人類がその個性として 1677万種のコードで識別される "色" を生まれ持ち… 色相における反対色を持つ者同士は… 触れ合うだけで物理的な危険が及んでしまう分断社会。

星新一を彷彿とさせる… 日常にSFを滑り込ませた様な設定にまず引き込まれる。そして、それに対する人と社会の在り様が…しっかりと「現実」を暗喩し…シニカルな風味になっていることもまた然り。上質なショートショートの佇まいでした。

親から子へと繋がっていく物語構成も… 人の想いと時の流れの重奏な響きを作り出していて、メッセージに深みを添えていましたね。

色というモチーフを反映した… シンプルだけど印象的な衣装に… それを味付けする様々な効果。映像を照明の様に投影し… 光・水・波紋といったイメージで彩る演出も眺めていて心地よかった。

そして本作の象徴とも言える「赤い海に青い夕陽」の絵画… それそのものは舞台上には現れませんが、その絵画を前にして驚きに包まれるソラとアサヒ… その2人の少女のえも言われぬ表情は… 本当に見事にその感動を表していて素敵でした…とても好きなシーン。

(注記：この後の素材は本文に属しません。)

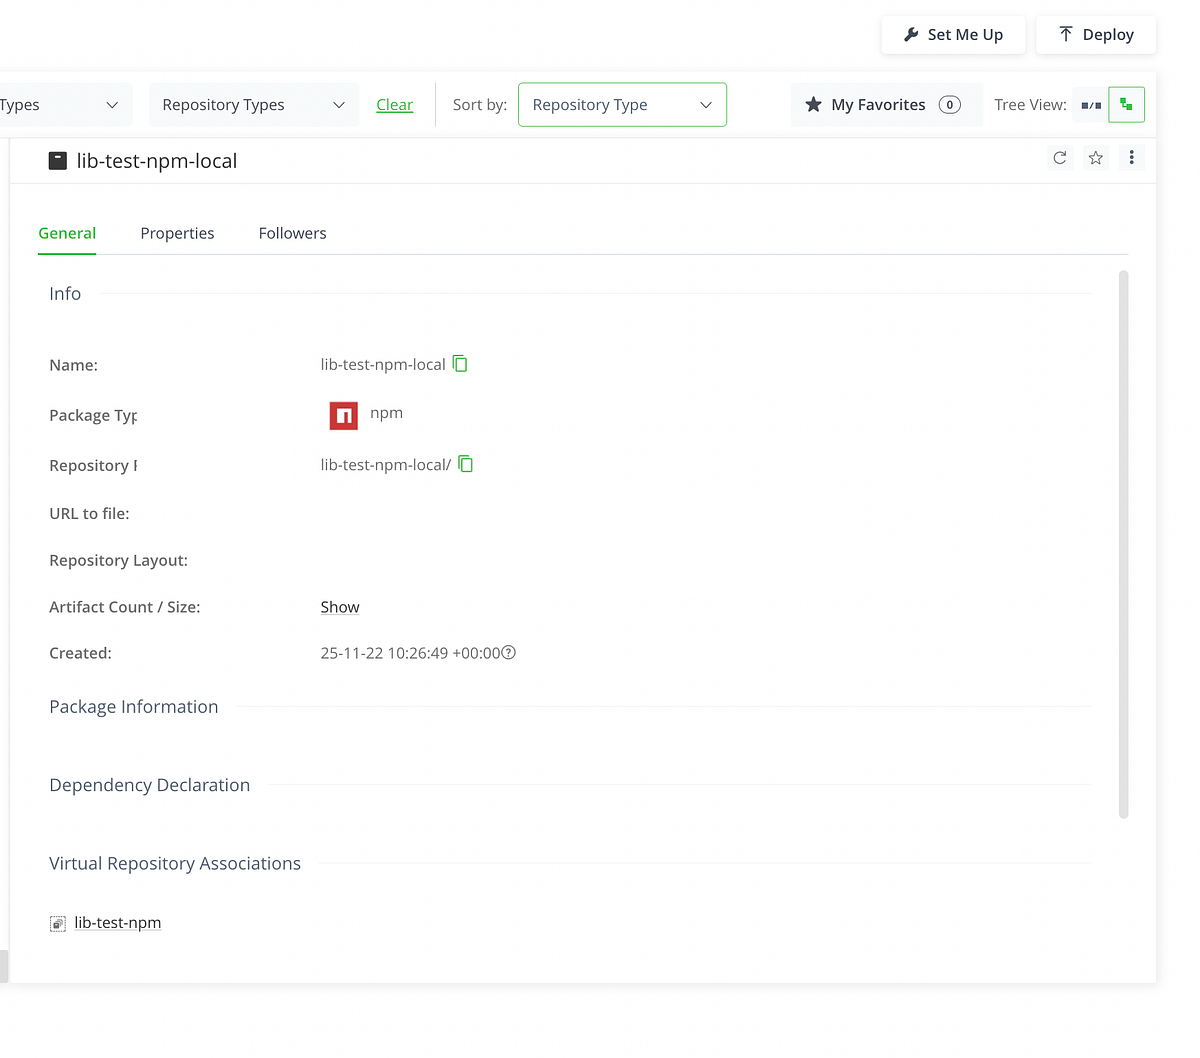Click the star icon in My Favorites filter

coord(812,104)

彼女たちが眺めているその絵画の素晴らしさを… 見事にその表情に写し取っていて、観る者にそのまま伝えてくれていた感じでした。

総評

コロナの影響でそもそも公演自体が激減したため、生での観劇は昨年の半分に減りました。
しかし、そんな中でも公演に踏み切ろうと作品群はやはり気合いに並々ならぬものがあるのを感じました。